What is expected
Edit the listing starting at its beginning and ending at the line that contains "Screen dimensions: 798x658 tap(491, 542)", replacing "GUI agent" with "screen assistant" everywhere it appears. Return only those lines, with everything else left as it is.

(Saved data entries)
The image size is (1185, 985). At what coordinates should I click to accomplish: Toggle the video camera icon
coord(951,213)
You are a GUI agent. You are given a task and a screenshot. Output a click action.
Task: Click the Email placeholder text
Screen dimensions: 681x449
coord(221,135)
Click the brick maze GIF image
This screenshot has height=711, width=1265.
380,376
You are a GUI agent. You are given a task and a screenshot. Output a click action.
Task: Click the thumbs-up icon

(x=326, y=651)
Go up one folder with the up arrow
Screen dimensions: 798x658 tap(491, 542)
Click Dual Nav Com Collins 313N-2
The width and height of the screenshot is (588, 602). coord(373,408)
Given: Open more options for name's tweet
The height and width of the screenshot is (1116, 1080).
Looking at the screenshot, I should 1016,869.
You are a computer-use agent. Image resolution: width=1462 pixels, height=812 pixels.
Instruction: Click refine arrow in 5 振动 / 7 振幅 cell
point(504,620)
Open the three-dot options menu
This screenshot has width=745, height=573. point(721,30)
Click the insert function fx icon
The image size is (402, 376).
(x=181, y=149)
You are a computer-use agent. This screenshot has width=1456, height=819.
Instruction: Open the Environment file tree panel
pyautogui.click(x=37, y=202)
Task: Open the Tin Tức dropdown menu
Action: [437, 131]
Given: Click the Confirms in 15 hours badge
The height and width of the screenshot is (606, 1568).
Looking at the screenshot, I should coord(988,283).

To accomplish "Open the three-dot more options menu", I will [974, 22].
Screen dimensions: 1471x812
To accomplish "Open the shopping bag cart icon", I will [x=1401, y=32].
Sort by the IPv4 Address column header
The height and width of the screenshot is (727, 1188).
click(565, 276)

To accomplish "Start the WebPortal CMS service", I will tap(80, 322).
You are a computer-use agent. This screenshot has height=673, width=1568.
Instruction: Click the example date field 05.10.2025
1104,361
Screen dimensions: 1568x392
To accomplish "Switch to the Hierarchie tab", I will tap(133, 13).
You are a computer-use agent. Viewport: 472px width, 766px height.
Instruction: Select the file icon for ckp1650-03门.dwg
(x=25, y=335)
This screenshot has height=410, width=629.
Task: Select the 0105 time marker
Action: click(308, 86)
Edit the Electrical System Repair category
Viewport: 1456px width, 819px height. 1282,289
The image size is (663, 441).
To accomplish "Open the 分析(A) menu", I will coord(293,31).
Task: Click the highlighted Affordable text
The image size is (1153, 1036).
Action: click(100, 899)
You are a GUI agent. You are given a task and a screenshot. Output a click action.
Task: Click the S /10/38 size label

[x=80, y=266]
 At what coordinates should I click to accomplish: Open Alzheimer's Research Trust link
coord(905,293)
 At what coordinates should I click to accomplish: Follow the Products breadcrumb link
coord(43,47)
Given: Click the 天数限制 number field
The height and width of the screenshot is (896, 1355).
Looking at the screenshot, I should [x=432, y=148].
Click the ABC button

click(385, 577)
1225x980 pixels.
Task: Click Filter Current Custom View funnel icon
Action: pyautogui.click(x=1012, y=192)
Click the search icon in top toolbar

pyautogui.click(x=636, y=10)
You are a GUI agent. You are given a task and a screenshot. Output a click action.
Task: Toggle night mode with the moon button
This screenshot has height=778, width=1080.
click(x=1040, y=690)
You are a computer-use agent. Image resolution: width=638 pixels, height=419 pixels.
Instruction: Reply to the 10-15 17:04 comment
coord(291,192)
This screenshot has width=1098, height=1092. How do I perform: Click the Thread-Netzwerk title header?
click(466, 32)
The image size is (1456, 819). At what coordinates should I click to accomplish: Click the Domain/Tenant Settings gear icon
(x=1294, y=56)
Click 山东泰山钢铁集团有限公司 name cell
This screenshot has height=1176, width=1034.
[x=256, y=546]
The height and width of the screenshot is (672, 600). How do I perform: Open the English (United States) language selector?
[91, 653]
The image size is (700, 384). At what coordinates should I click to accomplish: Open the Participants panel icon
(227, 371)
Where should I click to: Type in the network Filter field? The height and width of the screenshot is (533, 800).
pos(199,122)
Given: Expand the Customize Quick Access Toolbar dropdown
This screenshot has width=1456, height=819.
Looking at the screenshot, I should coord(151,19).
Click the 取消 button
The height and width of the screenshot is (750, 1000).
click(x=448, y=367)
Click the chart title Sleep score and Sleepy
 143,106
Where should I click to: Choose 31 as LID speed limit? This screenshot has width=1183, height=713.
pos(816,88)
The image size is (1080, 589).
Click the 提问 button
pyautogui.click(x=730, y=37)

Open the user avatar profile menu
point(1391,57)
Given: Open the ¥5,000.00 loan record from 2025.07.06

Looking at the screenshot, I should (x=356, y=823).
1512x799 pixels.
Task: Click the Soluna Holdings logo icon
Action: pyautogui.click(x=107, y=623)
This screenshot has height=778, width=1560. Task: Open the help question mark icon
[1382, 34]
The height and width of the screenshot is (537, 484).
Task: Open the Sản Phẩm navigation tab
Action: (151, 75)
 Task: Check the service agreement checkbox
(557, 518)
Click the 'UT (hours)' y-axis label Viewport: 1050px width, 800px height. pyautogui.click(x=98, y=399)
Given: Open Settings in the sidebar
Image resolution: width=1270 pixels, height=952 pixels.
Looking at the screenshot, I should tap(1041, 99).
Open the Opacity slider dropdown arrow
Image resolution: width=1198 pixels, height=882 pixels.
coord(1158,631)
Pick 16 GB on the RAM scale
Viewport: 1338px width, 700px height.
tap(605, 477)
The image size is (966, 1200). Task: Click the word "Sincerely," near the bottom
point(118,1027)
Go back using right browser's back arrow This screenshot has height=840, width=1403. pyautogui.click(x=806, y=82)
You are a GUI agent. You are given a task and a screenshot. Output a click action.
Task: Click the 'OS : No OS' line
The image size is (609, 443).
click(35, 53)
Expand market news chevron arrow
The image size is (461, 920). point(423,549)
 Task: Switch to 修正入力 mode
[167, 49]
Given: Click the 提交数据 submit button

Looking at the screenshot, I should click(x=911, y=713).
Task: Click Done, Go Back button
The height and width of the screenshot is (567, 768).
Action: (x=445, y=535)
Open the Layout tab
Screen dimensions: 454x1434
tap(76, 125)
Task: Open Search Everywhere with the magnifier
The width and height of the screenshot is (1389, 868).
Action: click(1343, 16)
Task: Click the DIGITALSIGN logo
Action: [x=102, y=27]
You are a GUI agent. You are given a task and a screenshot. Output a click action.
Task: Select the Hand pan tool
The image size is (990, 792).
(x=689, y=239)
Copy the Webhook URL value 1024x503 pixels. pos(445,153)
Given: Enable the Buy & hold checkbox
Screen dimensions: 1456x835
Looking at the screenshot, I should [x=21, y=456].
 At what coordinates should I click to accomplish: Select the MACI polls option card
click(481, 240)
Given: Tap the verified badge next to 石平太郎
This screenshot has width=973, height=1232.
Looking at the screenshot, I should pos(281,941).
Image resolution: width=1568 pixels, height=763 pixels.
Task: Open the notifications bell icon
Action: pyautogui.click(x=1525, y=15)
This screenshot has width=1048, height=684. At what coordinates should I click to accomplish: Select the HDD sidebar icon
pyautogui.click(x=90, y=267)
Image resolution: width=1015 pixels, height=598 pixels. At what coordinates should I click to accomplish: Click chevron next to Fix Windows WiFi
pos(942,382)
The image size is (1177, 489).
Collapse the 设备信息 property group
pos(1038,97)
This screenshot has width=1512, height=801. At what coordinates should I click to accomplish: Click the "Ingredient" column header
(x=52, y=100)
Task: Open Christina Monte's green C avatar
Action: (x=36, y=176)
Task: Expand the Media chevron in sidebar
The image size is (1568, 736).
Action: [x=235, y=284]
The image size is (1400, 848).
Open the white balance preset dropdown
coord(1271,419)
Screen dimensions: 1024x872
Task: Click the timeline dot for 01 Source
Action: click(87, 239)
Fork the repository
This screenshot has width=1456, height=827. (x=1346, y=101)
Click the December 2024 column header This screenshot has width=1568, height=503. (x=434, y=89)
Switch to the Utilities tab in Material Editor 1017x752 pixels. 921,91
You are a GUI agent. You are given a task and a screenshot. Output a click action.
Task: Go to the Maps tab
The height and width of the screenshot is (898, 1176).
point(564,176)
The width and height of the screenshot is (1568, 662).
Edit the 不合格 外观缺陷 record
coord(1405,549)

Completed task
The image size is (1185, 985). At what coordinates should I click to accomplish: Toggle the video camera icon
coord(951,213)
You are a screen assistant. You are given a task and a screenshot. Output a click action.
Task: Click the Email placeholder text
Screen dimensions: 681x449
coord(221,135)
Click the brick maze GIF image
This screenshot has height=711, width=1265.
380,376
You are a screen assistant. You are given a task and a screenshot. Output a click action.
Task: Click the thumbs-up icon

(x=326, y=651)
Go up one folder with the up arrow
Screen dimensions: 798x658 tap(491, 542)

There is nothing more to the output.